• [Problem to solve]: Search the records below for the word "brosur". Copy each line where it occurs.

• [Material for this task]:
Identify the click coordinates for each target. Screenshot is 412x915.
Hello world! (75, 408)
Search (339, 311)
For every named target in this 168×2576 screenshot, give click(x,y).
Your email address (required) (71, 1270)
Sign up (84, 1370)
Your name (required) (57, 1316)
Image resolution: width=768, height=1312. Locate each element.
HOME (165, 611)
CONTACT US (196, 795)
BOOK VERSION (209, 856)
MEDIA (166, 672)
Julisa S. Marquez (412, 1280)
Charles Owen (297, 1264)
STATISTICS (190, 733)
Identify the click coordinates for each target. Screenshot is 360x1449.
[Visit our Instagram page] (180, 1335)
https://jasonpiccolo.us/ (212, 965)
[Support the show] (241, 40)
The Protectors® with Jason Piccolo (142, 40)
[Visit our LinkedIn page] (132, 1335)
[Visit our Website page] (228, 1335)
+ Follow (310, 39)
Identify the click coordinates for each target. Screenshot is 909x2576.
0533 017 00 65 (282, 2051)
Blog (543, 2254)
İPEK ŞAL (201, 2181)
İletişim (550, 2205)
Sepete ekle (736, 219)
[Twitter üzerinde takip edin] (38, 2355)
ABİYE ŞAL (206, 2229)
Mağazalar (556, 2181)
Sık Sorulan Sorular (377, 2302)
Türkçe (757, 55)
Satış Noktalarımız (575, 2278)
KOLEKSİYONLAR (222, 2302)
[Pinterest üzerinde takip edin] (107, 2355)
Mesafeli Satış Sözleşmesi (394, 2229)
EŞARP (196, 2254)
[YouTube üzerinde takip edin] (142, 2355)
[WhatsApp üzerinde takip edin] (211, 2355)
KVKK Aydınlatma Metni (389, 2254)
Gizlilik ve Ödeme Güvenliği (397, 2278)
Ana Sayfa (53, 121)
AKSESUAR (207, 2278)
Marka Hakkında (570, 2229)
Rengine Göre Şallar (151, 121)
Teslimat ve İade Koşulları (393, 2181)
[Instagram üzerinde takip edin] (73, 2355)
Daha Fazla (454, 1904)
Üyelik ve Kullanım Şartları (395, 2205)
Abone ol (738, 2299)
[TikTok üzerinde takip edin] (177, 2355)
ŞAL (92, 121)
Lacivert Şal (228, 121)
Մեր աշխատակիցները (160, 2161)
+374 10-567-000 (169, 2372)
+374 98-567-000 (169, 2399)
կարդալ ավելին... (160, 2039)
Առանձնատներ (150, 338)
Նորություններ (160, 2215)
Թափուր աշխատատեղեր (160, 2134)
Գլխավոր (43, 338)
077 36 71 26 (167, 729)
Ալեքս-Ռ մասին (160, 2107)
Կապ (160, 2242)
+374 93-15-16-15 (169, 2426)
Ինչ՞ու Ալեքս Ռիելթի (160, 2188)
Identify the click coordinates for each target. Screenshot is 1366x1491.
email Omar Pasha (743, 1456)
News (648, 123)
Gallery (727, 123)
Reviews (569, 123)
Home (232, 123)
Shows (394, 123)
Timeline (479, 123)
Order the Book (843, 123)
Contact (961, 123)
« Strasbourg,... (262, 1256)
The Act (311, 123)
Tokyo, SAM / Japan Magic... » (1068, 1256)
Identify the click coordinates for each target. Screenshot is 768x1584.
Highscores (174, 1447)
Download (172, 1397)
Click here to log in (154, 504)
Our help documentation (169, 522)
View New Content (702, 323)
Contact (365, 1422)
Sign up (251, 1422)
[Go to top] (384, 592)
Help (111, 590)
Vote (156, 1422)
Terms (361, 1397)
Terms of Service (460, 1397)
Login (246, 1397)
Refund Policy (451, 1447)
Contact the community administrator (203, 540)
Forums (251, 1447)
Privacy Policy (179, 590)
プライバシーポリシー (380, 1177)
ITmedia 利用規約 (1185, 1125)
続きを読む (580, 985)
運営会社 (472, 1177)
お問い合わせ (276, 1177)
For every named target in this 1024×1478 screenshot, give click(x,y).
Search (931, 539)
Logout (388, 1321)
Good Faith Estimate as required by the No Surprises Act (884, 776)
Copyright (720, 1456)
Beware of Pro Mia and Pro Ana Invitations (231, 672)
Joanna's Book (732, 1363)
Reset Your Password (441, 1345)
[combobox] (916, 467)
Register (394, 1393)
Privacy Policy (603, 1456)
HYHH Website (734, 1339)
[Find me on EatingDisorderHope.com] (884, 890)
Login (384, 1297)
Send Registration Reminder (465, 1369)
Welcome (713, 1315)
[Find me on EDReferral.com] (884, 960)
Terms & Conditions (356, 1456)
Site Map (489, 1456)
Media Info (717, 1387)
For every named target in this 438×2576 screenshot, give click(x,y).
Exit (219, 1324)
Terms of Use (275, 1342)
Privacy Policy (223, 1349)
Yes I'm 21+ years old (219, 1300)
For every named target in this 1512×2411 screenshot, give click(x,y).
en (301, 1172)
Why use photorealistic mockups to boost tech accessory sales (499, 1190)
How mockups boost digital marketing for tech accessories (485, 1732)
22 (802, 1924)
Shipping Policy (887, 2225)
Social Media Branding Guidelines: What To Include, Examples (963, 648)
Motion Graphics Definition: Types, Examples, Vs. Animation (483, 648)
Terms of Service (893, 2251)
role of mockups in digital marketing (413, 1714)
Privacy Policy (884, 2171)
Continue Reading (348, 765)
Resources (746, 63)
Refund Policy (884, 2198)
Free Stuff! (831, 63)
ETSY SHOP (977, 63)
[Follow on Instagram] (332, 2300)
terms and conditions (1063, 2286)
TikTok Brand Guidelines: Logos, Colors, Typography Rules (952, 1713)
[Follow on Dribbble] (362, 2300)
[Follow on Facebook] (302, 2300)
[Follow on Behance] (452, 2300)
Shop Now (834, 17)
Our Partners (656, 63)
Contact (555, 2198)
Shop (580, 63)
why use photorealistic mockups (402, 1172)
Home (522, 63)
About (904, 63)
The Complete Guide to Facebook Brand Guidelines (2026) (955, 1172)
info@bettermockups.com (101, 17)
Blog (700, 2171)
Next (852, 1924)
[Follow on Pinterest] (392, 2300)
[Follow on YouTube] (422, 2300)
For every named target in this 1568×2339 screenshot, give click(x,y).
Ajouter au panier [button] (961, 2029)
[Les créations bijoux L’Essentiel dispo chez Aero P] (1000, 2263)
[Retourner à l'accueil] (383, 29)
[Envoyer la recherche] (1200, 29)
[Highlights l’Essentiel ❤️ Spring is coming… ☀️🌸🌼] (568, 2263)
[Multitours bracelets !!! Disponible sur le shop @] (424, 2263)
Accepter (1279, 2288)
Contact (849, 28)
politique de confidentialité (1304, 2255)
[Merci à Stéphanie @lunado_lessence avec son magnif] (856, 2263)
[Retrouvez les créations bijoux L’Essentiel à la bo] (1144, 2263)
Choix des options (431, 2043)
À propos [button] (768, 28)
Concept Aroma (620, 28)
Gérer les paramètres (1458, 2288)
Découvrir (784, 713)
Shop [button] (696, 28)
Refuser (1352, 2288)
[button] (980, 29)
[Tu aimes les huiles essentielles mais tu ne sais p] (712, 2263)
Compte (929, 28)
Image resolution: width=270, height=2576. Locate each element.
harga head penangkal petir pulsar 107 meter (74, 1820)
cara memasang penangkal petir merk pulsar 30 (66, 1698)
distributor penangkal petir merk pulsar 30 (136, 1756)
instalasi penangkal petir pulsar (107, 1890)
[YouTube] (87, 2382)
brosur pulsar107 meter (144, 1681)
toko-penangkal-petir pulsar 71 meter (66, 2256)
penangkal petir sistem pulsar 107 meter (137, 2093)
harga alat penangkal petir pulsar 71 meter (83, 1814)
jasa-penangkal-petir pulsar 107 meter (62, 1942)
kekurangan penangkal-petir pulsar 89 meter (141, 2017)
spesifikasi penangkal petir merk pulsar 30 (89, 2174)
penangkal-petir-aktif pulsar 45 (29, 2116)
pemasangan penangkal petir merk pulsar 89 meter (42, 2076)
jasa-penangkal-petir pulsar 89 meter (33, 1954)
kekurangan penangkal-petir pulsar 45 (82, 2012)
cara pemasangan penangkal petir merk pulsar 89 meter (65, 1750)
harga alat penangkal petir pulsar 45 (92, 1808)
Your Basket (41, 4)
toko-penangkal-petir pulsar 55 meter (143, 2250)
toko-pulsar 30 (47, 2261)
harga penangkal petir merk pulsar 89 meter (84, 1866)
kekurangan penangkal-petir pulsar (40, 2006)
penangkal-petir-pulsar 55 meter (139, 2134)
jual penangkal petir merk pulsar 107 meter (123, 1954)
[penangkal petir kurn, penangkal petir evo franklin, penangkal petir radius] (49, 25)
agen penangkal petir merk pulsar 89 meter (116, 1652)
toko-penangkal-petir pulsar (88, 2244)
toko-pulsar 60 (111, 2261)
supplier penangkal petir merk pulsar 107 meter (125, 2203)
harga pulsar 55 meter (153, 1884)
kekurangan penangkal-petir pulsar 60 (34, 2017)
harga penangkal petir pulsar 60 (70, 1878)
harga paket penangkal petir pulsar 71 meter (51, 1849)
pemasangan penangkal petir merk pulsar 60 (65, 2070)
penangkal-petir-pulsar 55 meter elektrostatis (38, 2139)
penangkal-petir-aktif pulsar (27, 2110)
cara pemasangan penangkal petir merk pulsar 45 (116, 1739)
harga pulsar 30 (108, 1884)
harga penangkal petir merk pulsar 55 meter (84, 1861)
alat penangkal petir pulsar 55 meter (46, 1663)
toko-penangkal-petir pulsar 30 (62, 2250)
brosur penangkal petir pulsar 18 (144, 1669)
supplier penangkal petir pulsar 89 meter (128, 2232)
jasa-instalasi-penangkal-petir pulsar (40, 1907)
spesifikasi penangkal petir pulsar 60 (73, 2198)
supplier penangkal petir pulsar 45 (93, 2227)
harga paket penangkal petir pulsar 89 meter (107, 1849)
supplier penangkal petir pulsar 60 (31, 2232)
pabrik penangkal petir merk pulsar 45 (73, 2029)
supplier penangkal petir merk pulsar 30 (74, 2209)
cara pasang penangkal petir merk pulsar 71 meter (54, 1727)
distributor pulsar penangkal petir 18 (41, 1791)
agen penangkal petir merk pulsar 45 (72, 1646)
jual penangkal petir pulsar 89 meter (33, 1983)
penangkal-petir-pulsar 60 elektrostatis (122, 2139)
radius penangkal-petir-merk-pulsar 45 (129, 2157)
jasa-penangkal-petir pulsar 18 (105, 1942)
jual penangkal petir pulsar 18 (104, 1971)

• [Answer]:
brosur pulsar107 meter (144, 1681)
brosur penangkal petir pulsar 18 (144, 1669)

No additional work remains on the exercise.